→ **Work request**
Every line from the one containing "Task: Select drive" to the end of the data below should be copied exactly, but pictures should not.

→ **Extracted data entries**

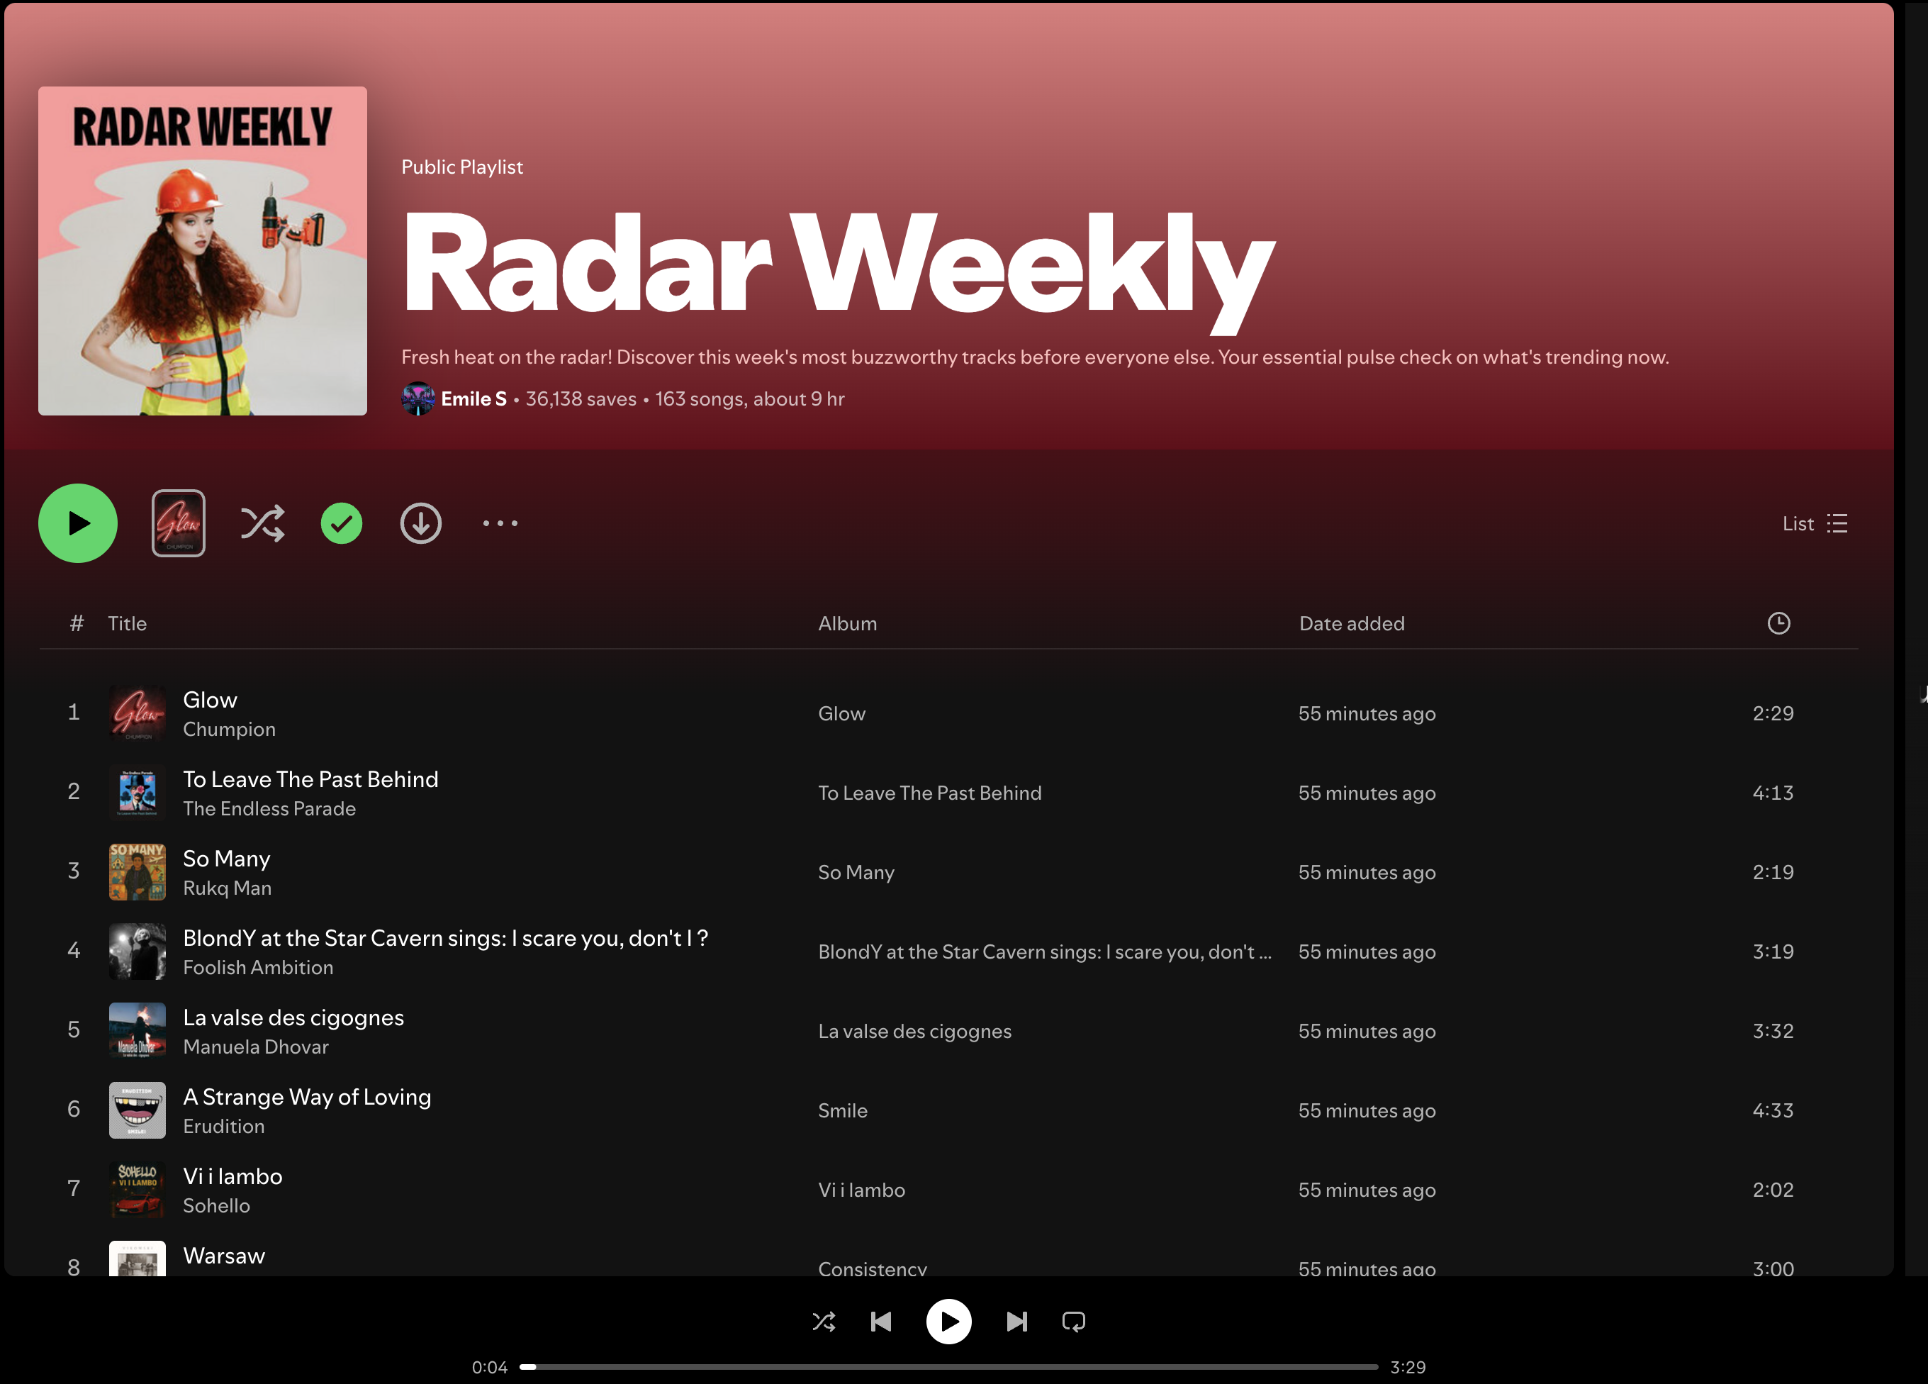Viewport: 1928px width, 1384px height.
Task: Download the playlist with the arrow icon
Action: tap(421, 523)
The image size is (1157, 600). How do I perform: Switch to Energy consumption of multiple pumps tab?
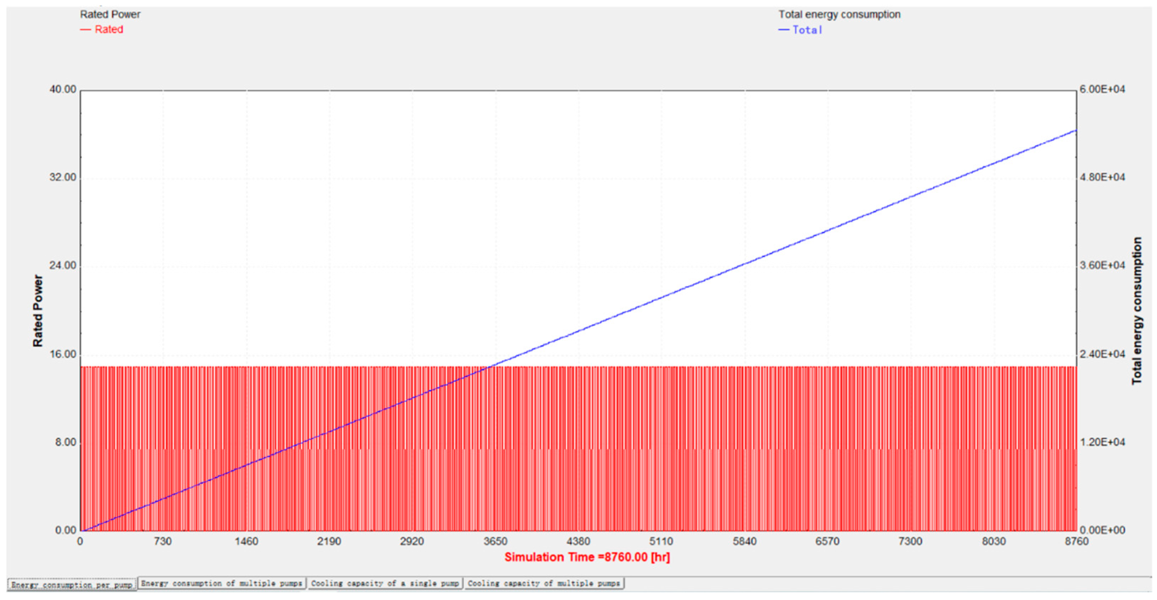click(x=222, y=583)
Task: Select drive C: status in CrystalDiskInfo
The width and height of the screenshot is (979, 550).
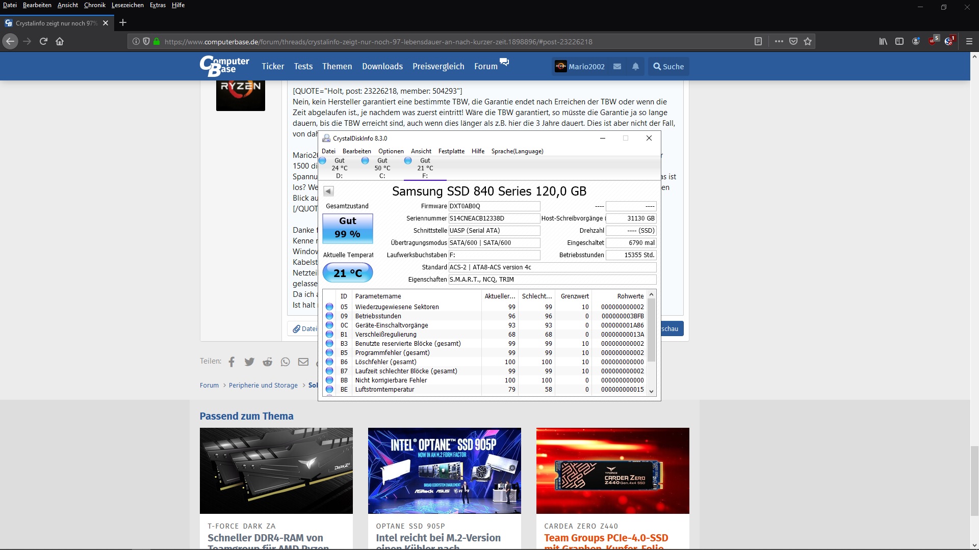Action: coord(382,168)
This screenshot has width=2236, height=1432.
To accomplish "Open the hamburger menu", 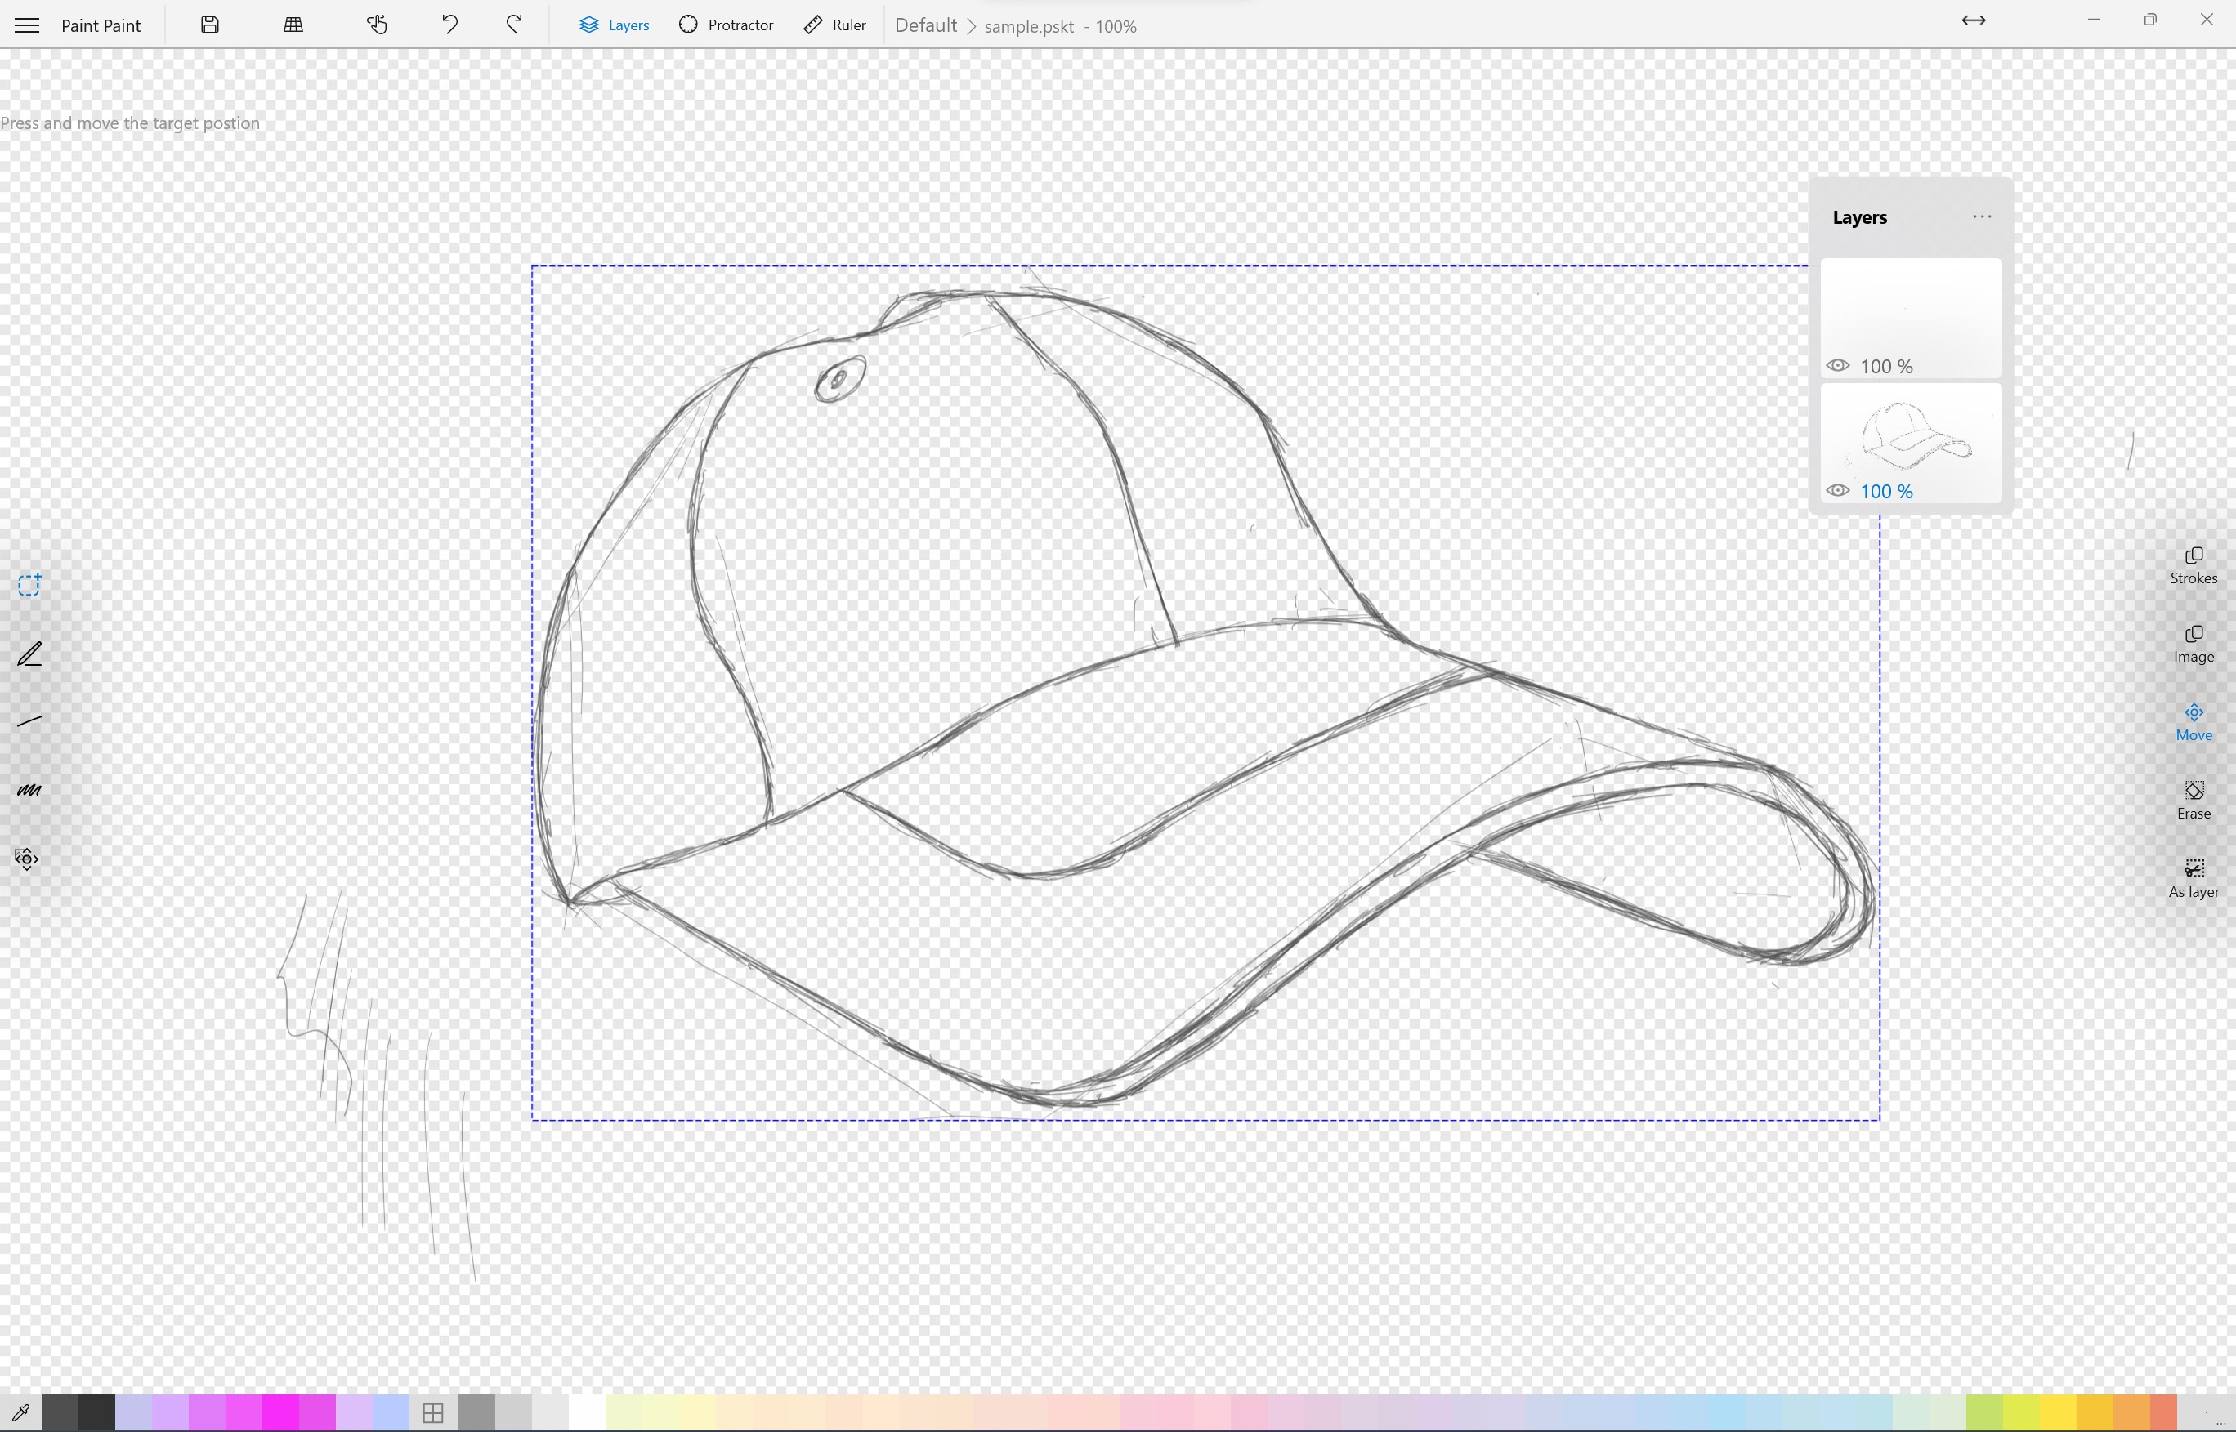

→ **Output of the exercise**
Task: Select drive C: status in CrystalDiskInfo
The width and height of the screenshot is (979, 550).
Action: coord(382,168)
This screenshot has width=2236, height=1432.
To accomplish "Open the hamburger menu", 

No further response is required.